"El manisero", known in English as "The Peanut Vendor", is a Cuban son-pregón composed by Moisés Simons. It has been recorded more than 160 times, sold over a million copies of the sheet music, and was the first million-selling 78 rpm single of Cuban music.

History

The score and lyrics of "El manisero" were by Moises Simons (1889–1945), the Cuban son of a Spanish musician. It sold over a million copies of sheet music for E.B. Marks Inc., and this netted $100,000 in royalties for Simons by 1943. Its success led to a 'rumba craze' in the US and Europe which lasted through the 1940s. The consequences of the Peanut Vendor's success were quite far-reaching.

The number was first sung and recorded by the vedette Rita Montaner in 1927 or 1928 for Columbia Records. The biggest record sales for "El manisero" came from the recording made by Don Azpiazú and his Havana Casino Orchestra in New York in 1930 for RCA Victor. The band included a number of star musicians such as Julio Cueva (trumpet) and Mario Bauza (saxophone); Antonio Machín was the singer. There seems to be no authoritative account of the number of 78 rpm records of this recording sold by Victor; but it seems likely that the number would have exceeded the sheet music sales, making it the first million-selling record of Cuban (or even Latin) music.

The lyrics were in a style based on street vendors' cries, a pregón; and the rhythm was a son, so technically this was a son-pregón. On the record label, however, it was called a "rumba-fox trot", reflecting its Cuban origin and the  rhythm that suits the fox-trot dance. Thereafter, the term rhumba (the anglicized spelling of rumba) was used as a general label for Cuban music, as salsa is today, because the numerous Cuban terms were not understood abroad. Rhumba was easy to say and remember.

________________________________________

Goal: Carry on the history of "El manisero" from the point where the passage stops. The items that come next have no connection to the text above.

________________________________________

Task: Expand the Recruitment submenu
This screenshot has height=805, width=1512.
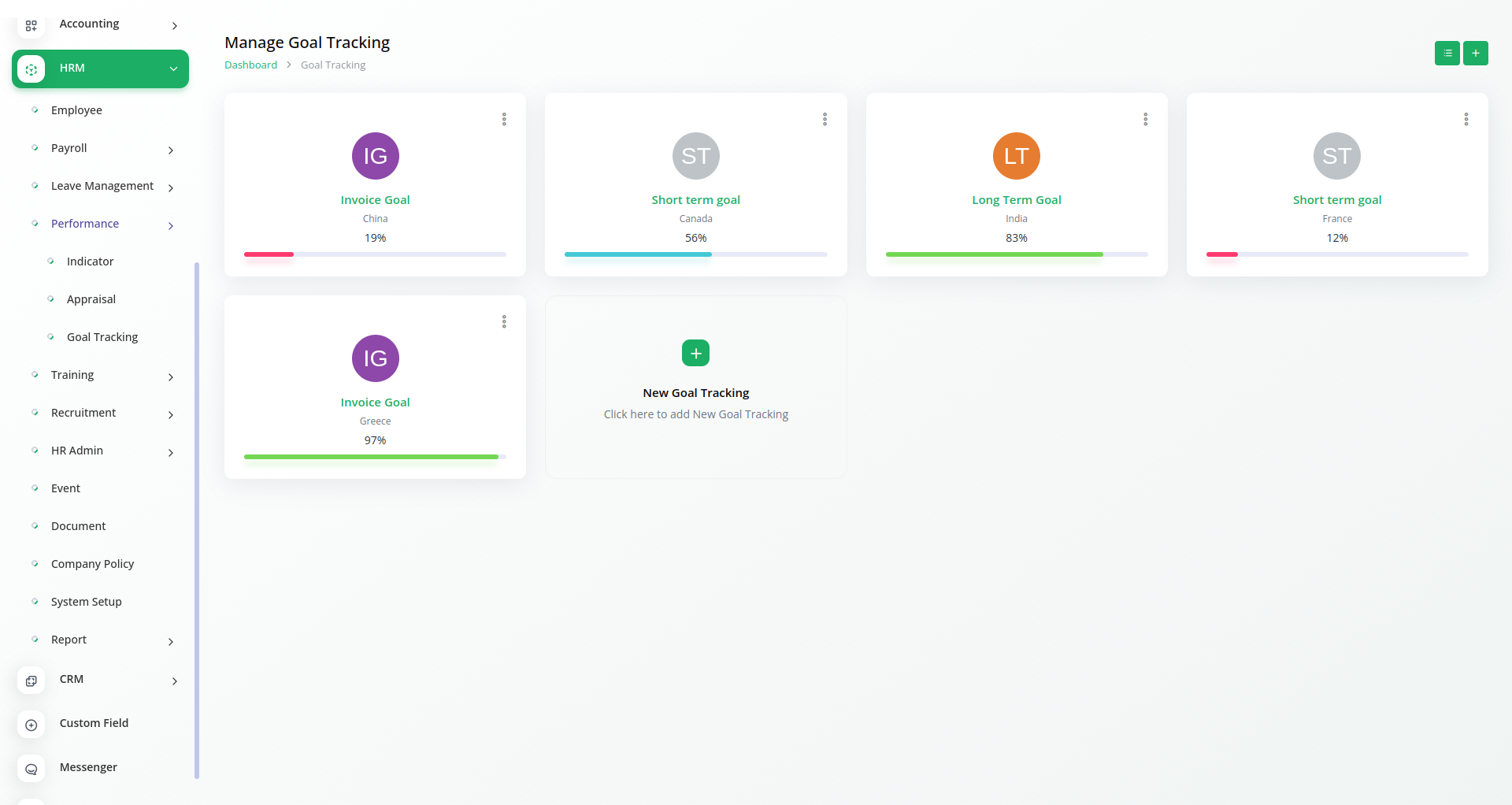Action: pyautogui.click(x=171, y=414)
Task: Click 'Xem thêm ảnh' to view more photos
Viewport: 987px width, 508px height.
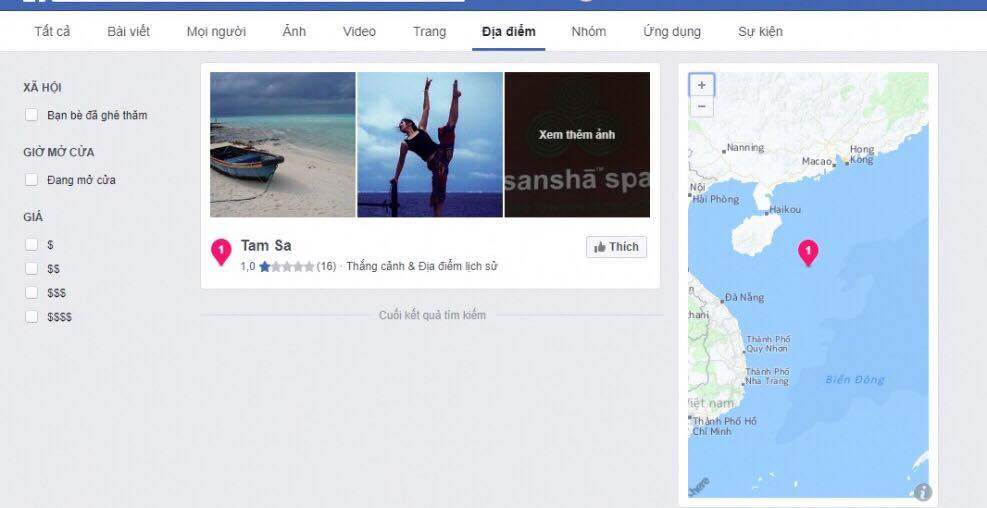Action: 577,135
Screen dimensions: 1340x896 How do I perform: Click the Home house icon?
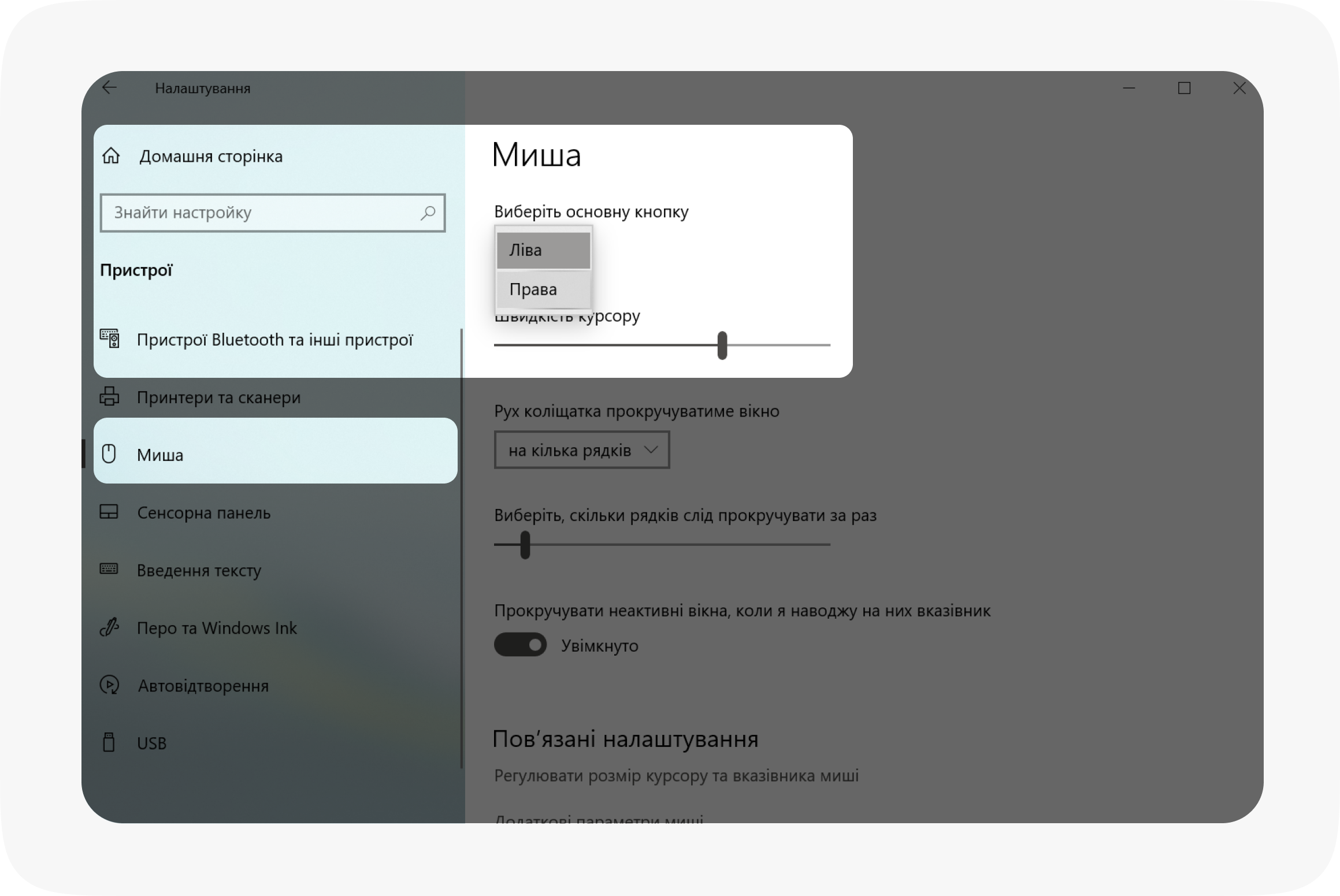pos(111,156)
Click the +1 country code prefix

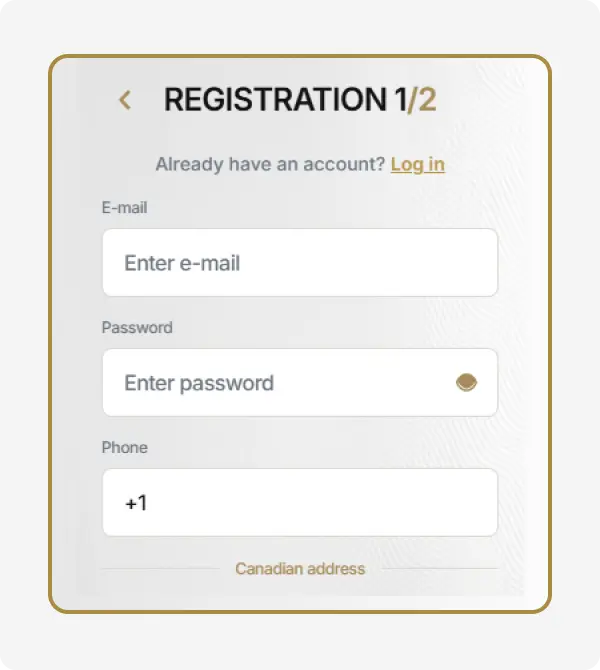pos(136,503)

________________________________________

Response to this exercise:
On the published score both music and lyrics are attributed to Simons, though there is a persistent story that they were written by Gonzalo G. de Mello in Havana the night before Montaner was due to record it in New York. Cristóbal Díaz says "For various reasons, we have doubts about this version... 'El manisero' was one of those rare cases in popular music where an author got immediate and substantial financial benefits... logically Mello would have tried to reclaim his authorship of the lyrics, but that did not occur." The second attack on the authorship of the lyrics came from none other than the great Fernando Ortiz. For Ortiz, the true author was an unknown Havana peanut seller, of the second half of the 19th century, who served as the basis for a danza written by Louis Moreau Gottschalk. Of course, it may be that elements of the song were to be found in real life. The English lyrics are by L. Wolfe Gilbert and Marion Sunshine; the latter was Azpiazú's sister-in-law, who toured with the band in the US as singer. The English lyrics are, in the opinion of Ned Sublette, of almost unsurpassed banality.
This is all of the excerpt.